When to use a story
- To illustrate – When raw content is difficult to understand.
- To entertain – When content has been dry or technical for too long. Good to wake people up but if the story is too long or the technique overused, it can remove your audience from your topic. That is why stories with this purpose are usually told at the start or end of a section.
- To make it personal – This can increase the sense intimacy or identification with the author, but watch out. A poorly told or unsympathetic story can ostracise you from your audience.
- To motivate – When you want to show potential outcomes.
- To demonstrate connections – After making several related points, a story can serve to show how they work together. For example, Alec had taught his class…

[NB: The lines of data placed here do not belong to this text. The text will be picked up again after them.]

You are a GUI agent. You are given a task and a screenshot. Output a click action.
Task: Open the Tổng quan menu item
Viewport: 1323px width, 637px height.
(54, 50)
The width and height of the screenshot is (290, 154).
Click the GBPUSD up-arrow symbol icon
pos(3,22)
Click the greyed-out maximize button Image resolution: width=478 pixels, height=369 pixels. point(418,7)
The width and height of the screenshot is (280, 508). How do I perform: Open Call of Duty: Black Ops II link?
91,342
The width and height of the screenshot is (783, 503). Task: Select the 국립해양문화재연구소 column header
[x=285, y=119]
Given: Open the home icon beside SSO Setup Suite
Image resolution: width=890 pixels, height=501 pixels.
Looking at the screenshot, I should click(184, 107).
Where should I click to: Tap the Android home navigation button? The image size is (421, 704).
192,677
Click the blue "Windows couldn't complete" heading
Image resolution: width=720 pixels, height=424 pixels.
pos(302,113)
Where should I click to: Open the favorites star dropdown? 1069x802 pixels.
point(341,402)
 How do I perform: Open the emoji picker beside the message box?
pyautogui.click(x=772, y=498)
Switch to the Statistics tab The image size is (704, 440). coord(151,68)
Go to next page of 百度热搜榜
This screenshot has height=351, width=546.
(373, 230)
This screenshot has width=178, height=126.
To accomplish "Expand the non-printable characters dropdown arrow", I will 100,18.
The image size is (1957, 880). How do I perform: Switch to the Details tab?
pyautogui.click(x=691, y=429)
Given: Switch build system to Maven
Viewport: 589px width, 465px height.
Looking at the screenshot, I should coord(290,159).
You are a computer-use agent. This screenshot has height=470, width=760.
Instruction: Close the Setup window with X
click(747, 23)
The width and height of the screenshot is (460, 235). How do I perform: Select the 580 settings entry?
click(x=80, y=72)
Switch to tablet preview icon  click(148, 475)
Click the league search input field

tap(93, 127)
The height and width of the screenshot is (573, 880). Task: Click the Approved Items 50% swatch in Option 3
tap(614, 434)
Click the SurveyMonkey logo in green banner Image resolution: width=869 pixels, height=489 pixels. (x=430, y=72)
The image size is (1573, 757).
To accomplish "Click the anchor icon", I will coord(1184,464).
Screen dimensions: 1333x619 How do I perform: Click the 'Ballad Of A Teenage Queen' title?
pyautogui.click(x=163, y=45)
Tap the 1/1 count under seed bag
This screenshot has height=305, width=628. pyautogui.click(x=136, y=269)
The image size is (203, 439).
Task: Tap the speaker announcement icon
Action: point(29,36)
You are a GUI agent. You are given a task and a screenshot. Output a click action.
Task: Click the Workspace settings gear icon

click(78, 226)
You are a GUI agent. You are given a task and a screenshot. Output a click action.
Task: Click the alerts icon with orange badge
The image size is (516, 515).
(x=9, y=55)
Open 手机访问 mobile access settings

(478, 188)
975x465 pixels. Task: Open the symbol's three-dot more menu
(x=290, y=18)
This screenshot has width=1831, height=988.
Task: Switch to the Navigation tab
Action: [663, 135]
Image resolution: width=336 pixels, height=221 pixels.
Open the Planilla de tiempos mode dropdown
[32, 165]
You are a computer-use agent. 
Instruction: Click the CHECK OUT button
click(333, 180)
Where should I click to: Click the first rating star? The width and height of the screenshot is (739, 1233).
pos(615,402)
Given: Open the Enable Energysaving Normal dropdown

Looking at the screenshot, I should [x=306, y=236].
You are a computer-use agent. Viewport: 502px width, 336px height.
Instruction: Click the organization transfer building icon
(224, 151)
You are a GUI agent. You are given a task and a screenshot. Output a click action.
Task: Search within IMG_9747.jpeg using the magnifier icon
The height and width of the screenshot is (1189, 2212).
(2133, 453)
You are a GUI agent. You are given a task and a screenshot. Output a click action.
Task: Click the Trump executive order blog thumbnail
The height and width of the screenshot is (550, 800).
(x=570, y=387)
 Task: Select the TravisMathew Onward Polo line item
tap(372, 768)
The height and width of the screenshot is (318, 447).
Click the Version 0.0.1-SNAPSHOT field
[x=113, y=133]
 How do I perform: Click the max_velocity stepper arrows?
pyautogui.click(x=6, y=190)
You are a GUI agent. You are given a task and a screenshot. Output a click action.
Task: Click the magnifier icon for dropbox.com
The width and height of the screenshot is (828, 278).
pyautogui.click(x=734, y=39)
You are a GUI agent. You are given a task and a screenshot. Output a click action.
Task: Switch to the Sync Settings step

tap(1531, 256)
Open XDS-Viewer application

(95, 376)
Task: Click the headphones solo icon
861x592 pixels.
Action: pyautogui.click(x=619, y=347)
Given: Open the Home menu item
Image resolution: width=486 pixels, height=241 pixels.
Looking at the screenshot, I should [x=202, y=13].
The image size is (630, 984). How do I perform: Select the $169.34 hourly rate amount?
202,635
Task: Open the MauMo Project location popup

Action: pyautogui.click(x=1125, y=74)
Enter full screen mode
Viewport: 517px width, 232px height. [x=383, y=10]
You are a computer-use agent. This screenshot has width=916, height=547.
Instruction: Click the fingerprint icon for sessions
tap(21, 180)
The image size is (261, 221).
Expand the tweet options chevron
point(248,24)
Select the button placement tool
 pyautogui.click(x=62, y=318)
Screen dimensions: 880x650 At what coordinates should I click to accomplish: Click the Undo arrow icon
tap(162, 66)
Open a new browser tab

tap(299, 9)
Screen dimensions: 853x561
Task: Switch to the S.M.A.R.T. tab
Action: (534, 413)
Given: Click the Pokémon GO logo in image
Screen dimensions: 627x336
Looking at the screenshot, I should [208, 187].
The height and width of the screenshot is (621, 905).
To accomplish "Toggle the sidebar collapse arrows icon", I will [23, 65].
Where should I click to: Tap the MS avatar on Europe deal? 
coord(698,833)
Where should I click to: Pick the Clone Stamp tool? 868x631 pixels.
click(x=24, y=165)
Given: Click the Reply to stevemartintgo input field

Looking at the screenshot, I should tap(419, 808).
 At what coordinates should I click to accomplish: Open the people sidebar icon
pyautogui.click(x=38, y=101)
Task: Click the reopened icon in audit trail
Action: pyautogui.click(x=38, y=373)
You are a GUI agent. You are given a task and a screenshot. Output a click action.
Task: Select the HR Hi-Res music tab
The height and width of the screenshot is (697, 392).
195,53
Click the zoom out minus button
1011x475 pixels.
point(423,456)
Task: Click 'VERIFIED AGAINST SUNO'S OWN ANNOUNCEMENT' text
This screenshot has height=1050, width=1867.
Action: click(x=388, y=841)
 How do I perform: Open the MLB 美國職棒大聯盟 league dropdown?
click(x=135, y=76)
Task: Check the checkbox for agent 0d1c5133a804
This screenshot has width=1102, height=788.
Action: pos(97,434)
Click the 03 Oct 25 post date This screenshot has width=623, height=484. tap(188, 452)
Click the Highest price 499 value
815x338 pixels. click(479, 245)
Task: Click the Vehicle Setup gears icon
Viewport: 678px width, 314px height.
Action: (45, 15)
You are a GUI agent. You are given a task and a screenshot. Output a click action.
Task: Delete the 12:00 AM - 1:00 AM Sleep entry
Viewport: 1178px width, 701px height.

- To make it practical – Stories can show how a theory works in real life.
When NOT to use a story
One oft taught rule of writing is to “murder your darlings” (Sir Arthur Quiller-Couch). Even if the story you want to include is a cracker, there are several reasons why it may be best to let it die in obscurity. It will be mourned only by you.
When considering a story, ask yourself these questions:
- Is it relevant? Does it achieve its purpose? If it is to illustrate a point, does it promote clarity or confusion?
- Does it command too much attention? Will people remember the story or the point that the story is meant to reinforce?
- Does it detract from the point? Sometimes a point is made with enough impact on its own. Adding a story can weaken it by making it appear as though it cannot stand without supporting evidence.